From c5aa82e909b3a0f44d158fba592908a8701e5fde Mon Sep 17 00:00:00 2001
From: James Toyer <jamestoyer@gmail.com>
Date: Mon, 27 Apr 2026 12:54:31 +0100
Subject: [PATCH 1/2] Place inner container cgroups under the pod's cgroup tree

---
 cli/docker.go | 58 ++++++++++++++++++++++++++++++++++++++++++++++++---
 xunix/sys.go  | 12 ++++++++++-
 2 files changed, 66 insertions(+), 4 deletions(-)
diff --git a/cli/docker.go b/cli/docker.go
index 1573612..7162fc0 100644
--- a/cli/docker.go
+++ b/cli/docker.go
@@ -256,7 +256,8 @@ func dockerCmd() *cobra.Command {
 			log.Debug(ctx, "starting dockerd", slog.F("args", args))
 
 			blog.Info("Waiting for sysbox processes to startup...")

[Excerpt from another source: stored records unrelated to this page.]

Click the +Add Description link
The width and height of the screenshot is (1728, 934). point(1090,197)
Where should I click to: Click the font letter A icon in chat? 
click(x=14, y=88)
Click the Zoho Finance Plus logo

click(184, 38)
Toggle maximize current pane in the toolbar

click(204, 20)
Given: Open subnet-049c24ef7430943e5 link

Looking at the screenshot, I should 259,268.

-			dockerd := background.New(ctx, log, "dockerd", dargs...)
+			wrapCmd, wrapArgs := wrapDockerdCmd(dargs)
+			dockerd := background.New(ctx, log, wrapCmd, wrapArgs...)
 			err = dockerd.Start()
 			if err != nil {
 				return xerrors.Errorf("start dockerd: %w", err)
@@ -289,7 +290,8 @@ func dockerCmd() *cobra.Command {
 						log.Fatal(ctx, "dockerd exited, failed getting args for restart", slog.Error(err))
 					}
 
-					err = dockerd.Restart(ctx, "dockerd", args...)

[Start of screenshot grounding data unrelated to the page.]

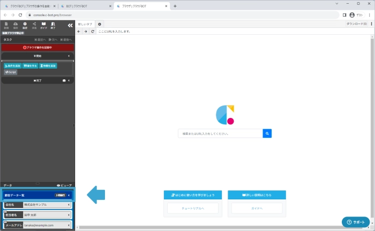Expand the 会社名 field arrow
The width and height of the screenshot is (375, 231).
click(x=69, y=205)
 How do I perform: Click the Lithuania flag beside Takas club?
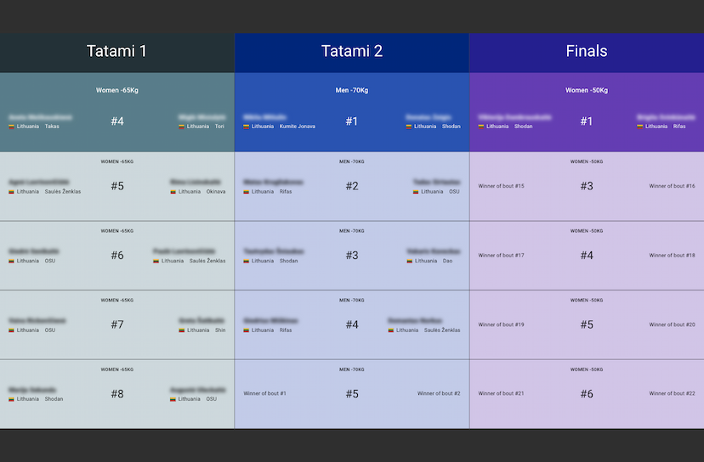pos(12,127)
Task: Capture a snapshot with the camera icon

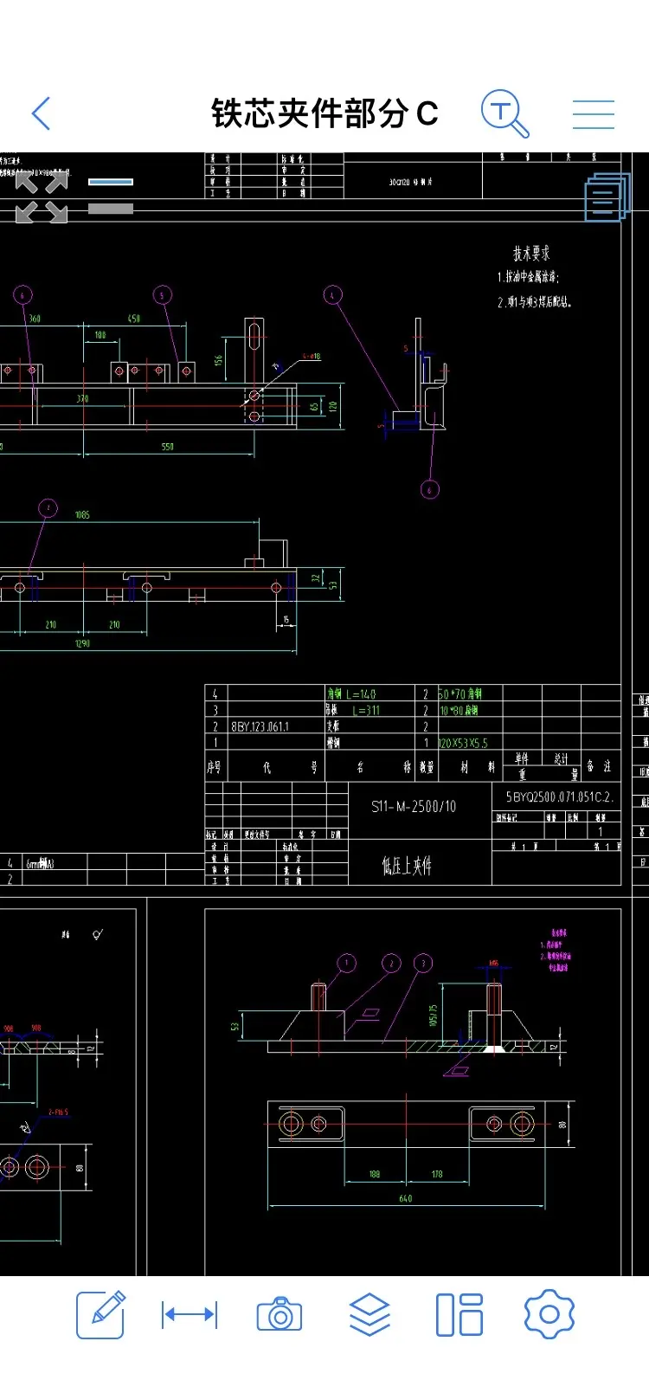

+					wrapCmd, wrapArgs := wrapDockerdCmd(args)
+					err = dockerd.Restart(ctx, wrapCmd, wrapArgs...)
 					if err != nil {
 						blog.Info("Failed to create Container-based Virtual Machine: " + err.Error())
 						//nolint
@@ -357,7 +359,8 @@ func dockerCmd() *cobra.Command {
 
 					log.Debug(ctx, "restarting dockerd", slog.F("args", args))
 
-					err = dockerd.Restart(ctx, "dockerd", args...)
+					wrapCmd, wrapArgs := wrapDockerdCmd(args)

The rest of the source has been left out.